Platforma prezentowała dokonania rządu na konferencji prasowej „Polska w budowie". Podała m.in., że dróg ekspresowych i autostrad budowanych od 2007 r. jest ponad 1,4 tys. km. TVN 24 sprawdził, że jest ich niespełna 1,3 tys. km. Zawyżona została także liczba kilometrów oddanych autostrad i dróg ekspresowych.

Stacja wytknęła też PO, że chwali się, iż za jej rządów co rok rosną renty i emerytury, a za rządu PiS tak nie było. A to rząd Jarosława Kaczyńskiego przyjął ustawę o corocznej waloryzacji rent i emerytur, dzięki czemu świadczenia mogą rosnąć.

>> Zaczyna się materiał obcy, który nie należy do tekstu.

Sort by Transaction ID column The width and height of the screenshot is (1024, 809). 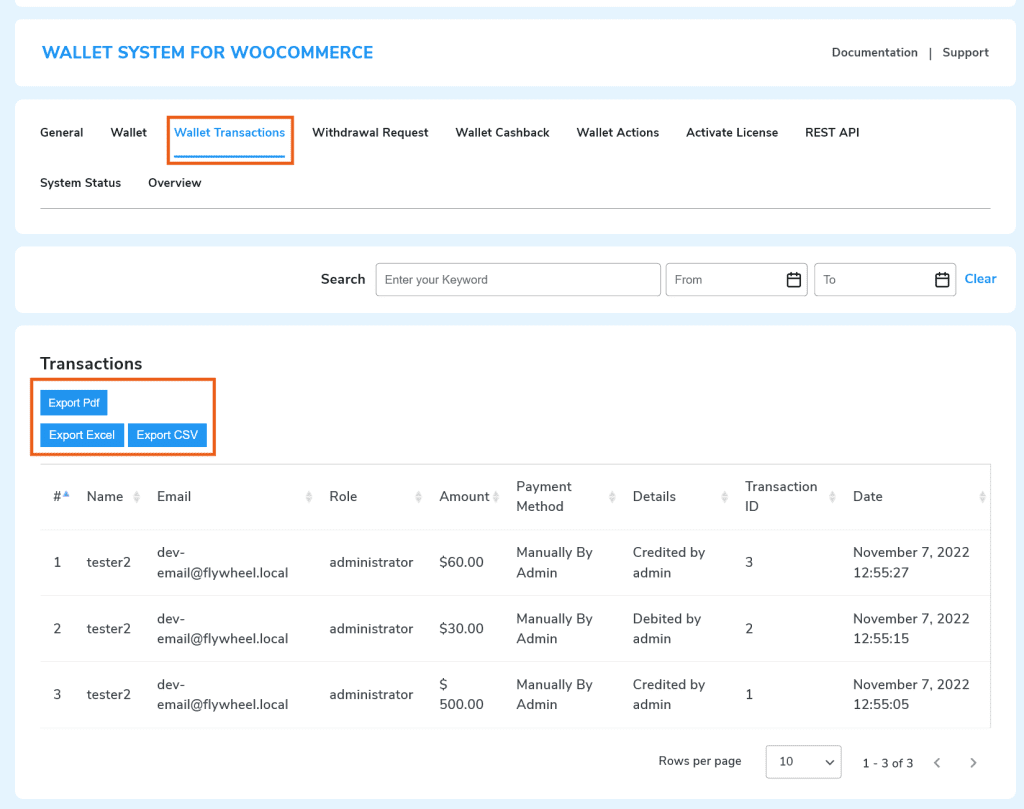pyautogui.click(x=780, y=496)
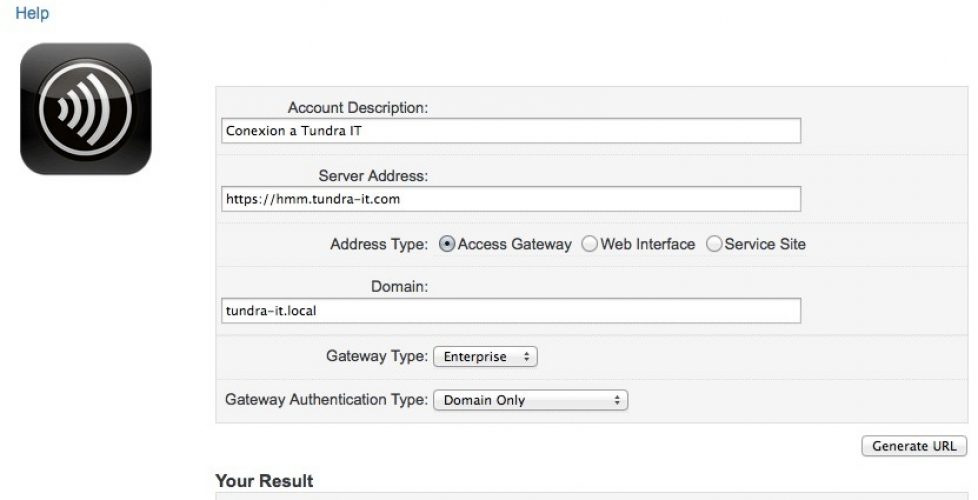The height and width of the screenshot is (500, 978).
Task: Click the Domain field label
Action: pos(399,287)
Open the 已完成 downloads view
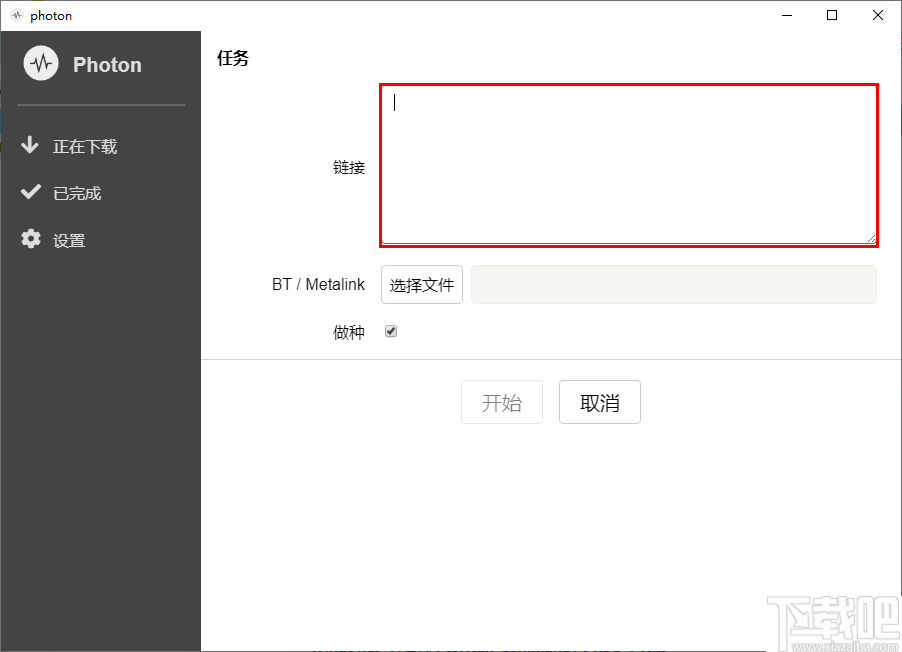Image resolution: width=902 pixels, height=652 pixels. coord(70,192)
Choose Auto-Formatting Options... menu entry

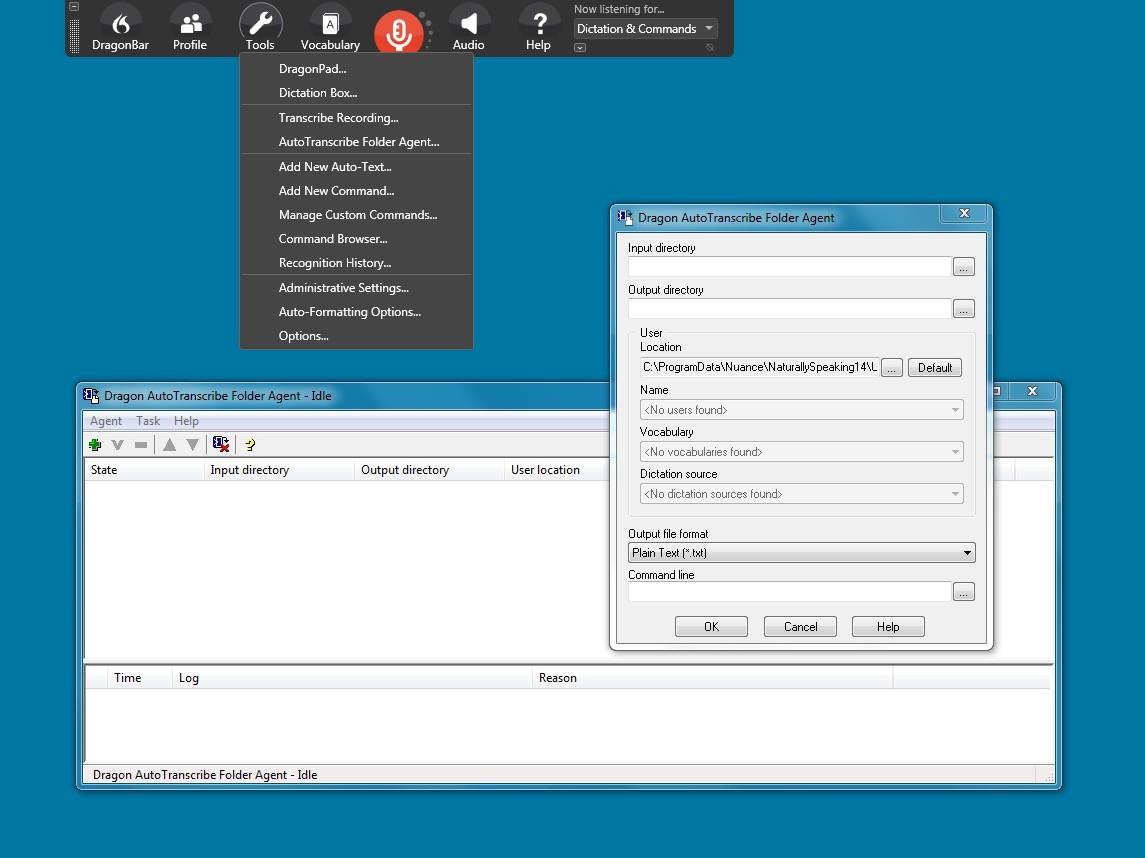(349, 312)
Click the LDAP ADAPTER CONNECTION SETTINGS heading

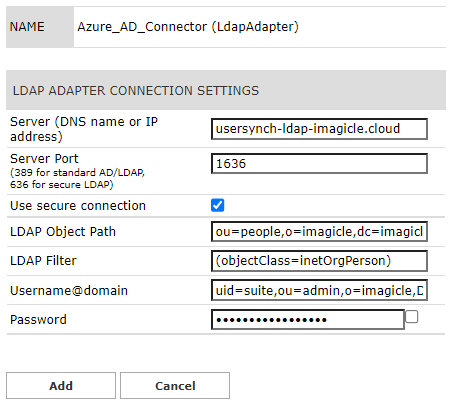click(136, 91)
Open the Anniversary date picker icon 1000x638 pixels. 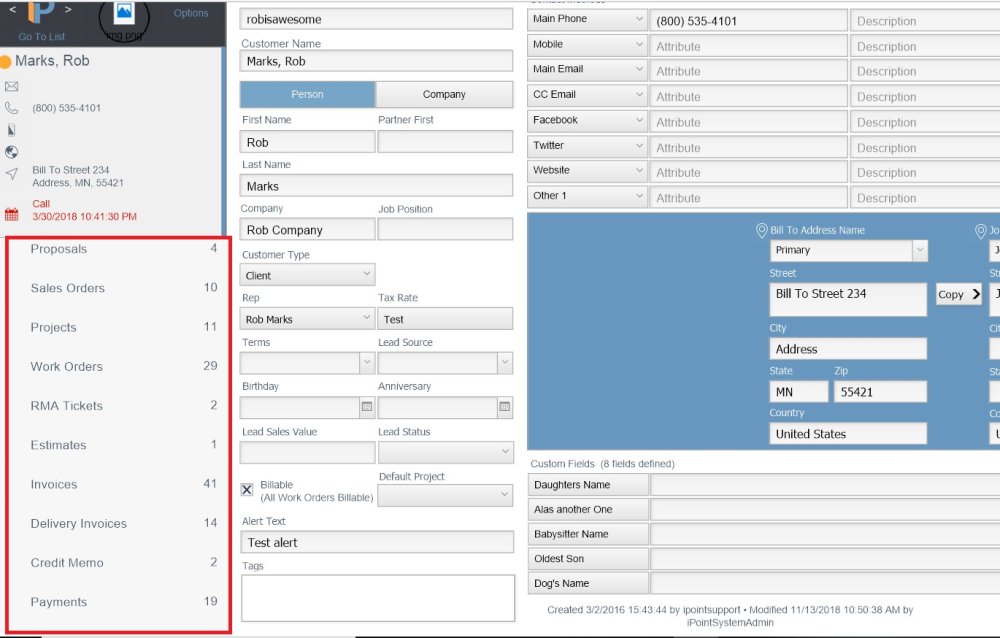[x=504, y=407]
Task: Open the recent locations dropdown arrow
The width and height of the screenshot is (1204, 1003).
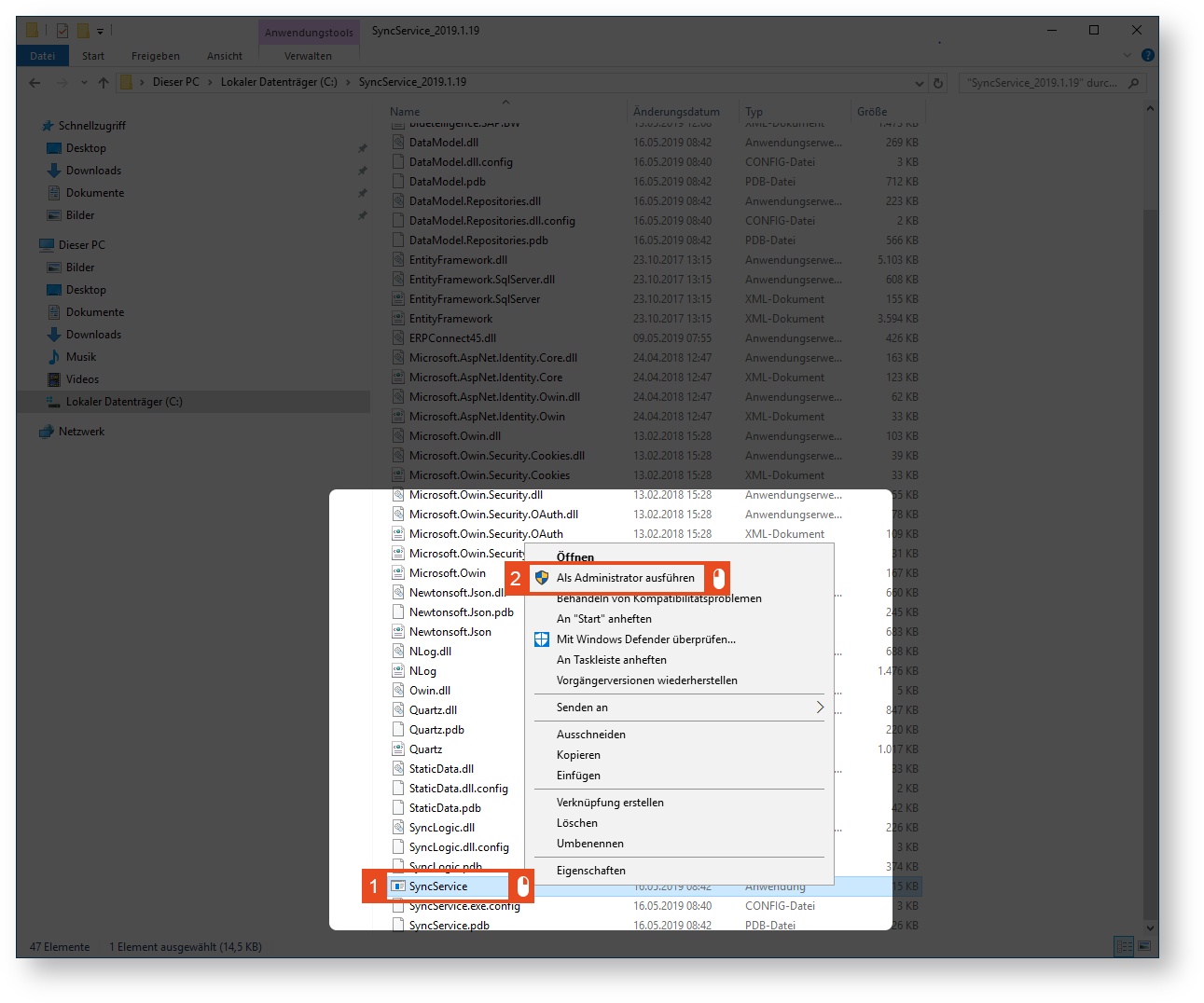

Z kolei SLD podkreśla, że wiele inwestycji, którymi chwali się Platforma, zostało rozpoczętych za rządów lewicy albo PiS. Wiele zostało zaś zrealizowanych przez samorządy lub prywatnych inwestorów. – Pobieżnie przeglądając platformerską agitację,  można odnieść wrażenie, że historia Polski nie zaczęła się chrztem w 966 roku, a exposé Donalda Tuska – mówił poseł Marek Wikiński (SLD).

W sztabie PO twierdzą, że to czepianie się szczegółów: – Nie przypisujemy sobie wszystkich zasług. Chcieliśmy pokazać, że Polska jest dziś wielkim placem budowy, a nie, jak mówi opozycja, miejscem, gdzie nic się nie dzieje.